Pointing records for screenshots and web pages
※
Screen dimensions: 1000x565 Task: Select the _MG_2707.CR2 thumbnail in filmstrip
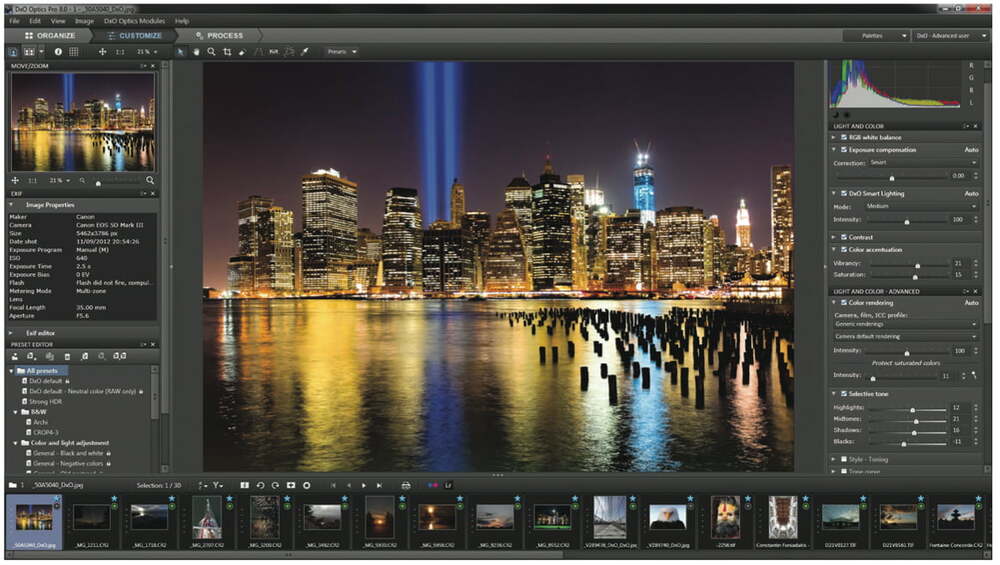tap(207, 518)
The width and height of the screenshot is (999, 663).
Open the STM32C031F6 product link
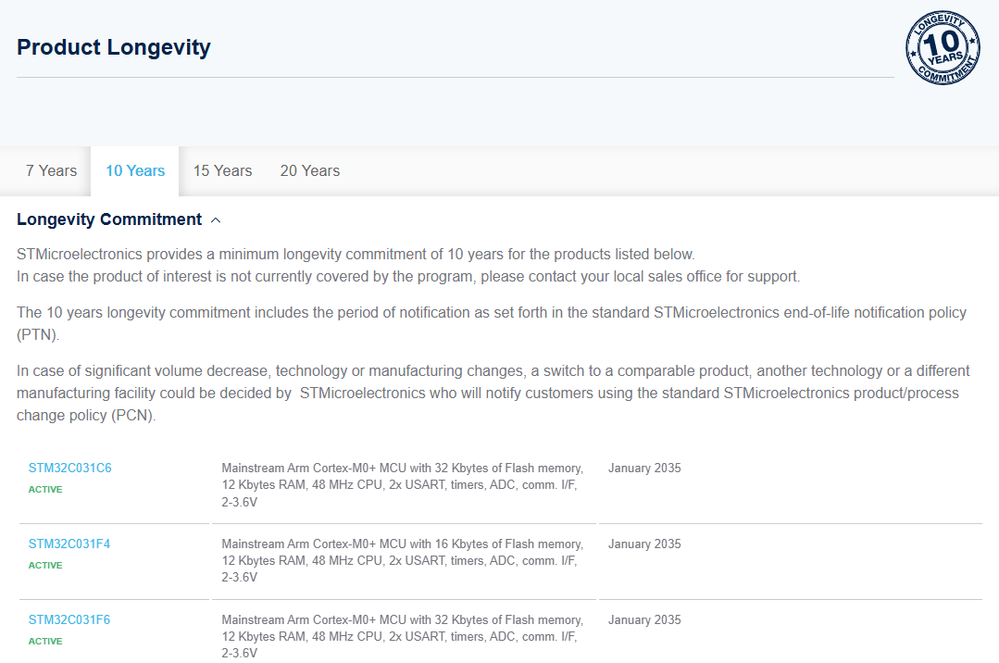click(69, 620)
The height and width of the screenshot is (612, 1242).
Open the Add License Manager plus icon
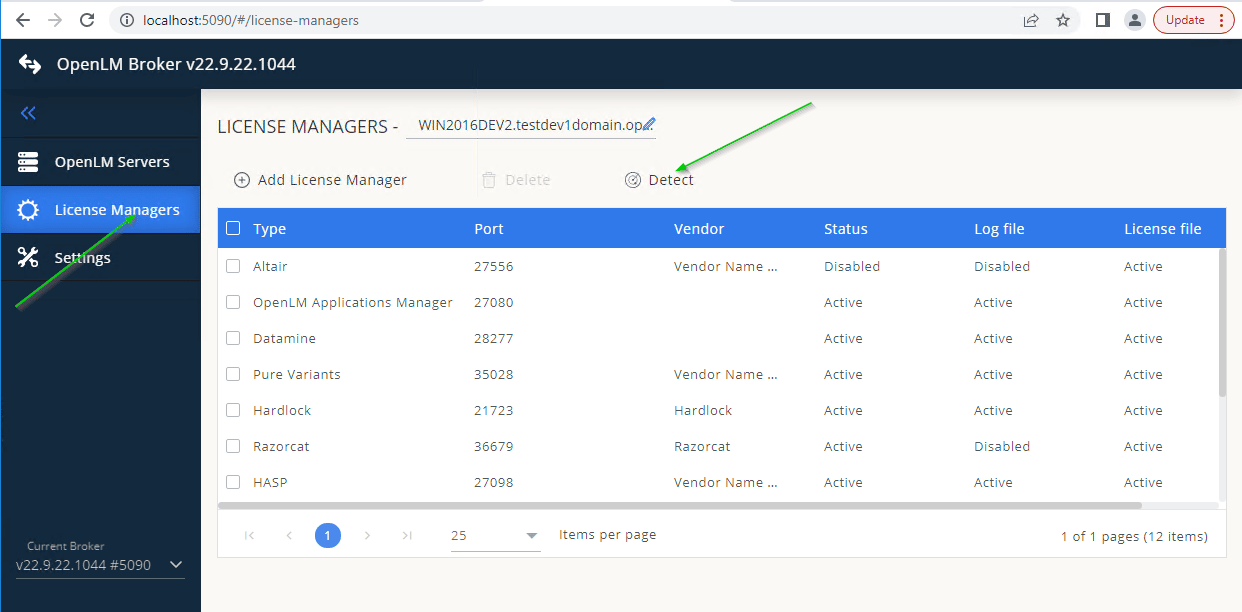click(241, 179)
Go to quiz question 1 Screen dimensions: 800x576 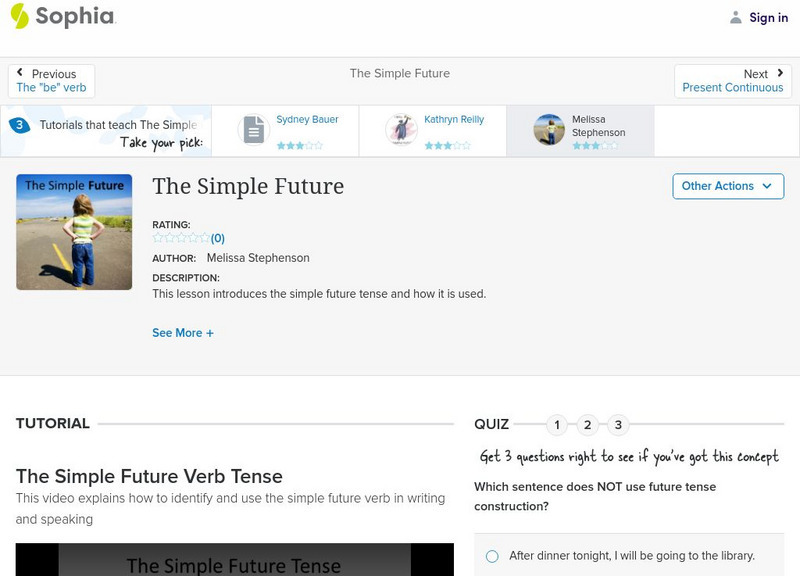click(557, 425)
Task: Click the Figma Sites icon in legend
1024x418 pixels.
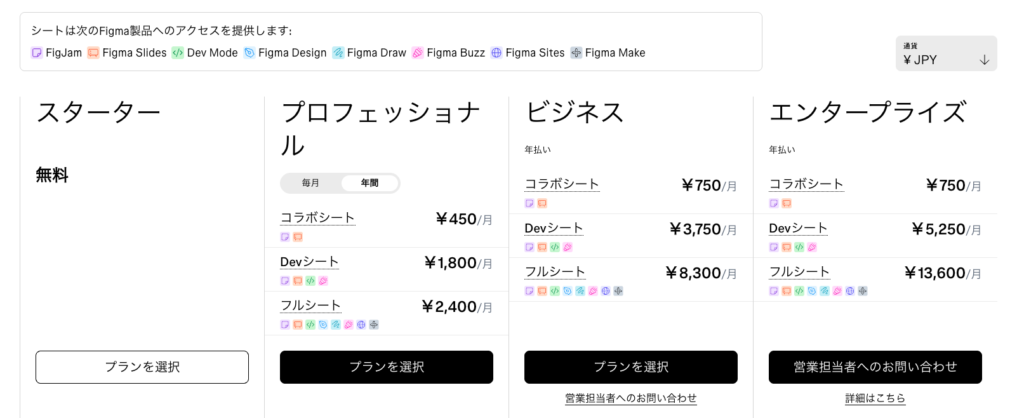Action: (496, 53)
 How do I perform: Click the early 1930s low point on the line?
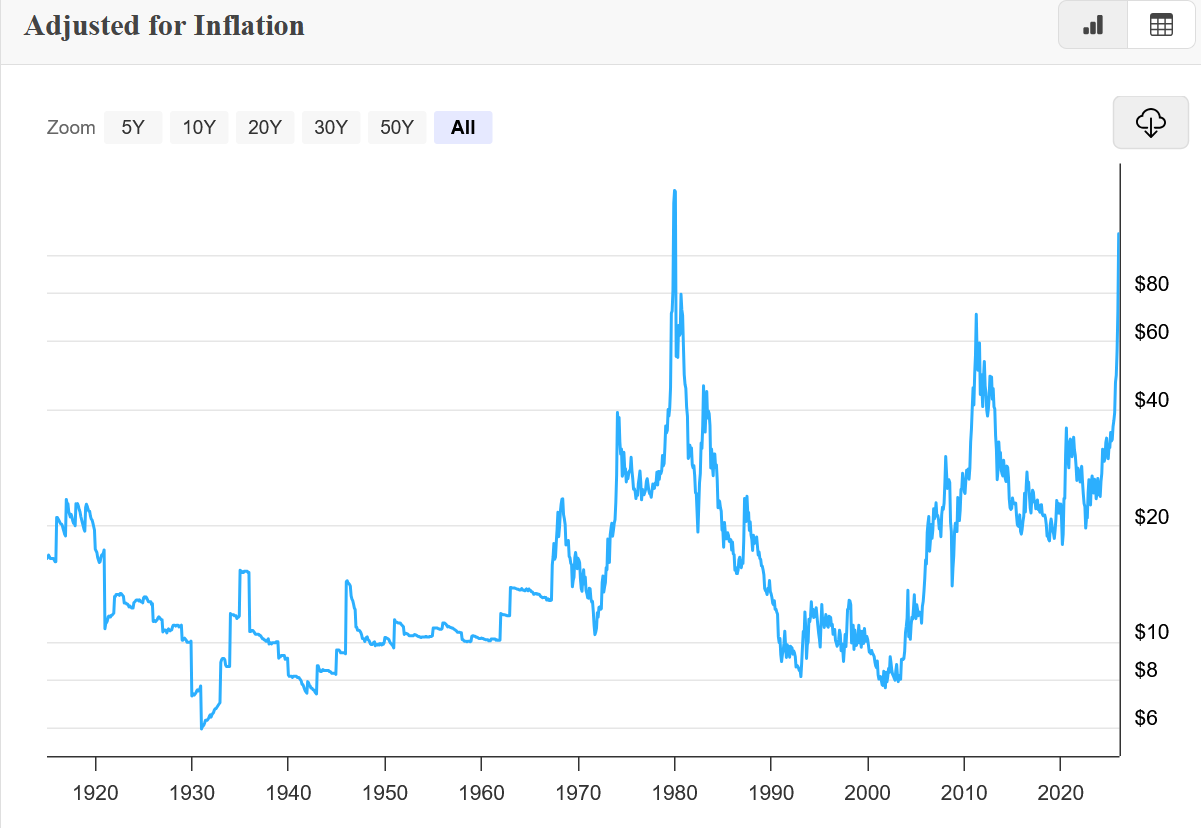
※
Given request - Reproduce the records from the line containing "Task: Click the Figma Sites icon in legend" through the end of the records, inclusive, and replace "Click" with "Select" while leaving everything else unchanged. Omit the pictures from your answer.

Exercise result -
Task: Select the Figma Sites icon in legend
1024x418 pixels.
Action: (496, 53)
 How do I perform: Select the early 1930s low point on the line?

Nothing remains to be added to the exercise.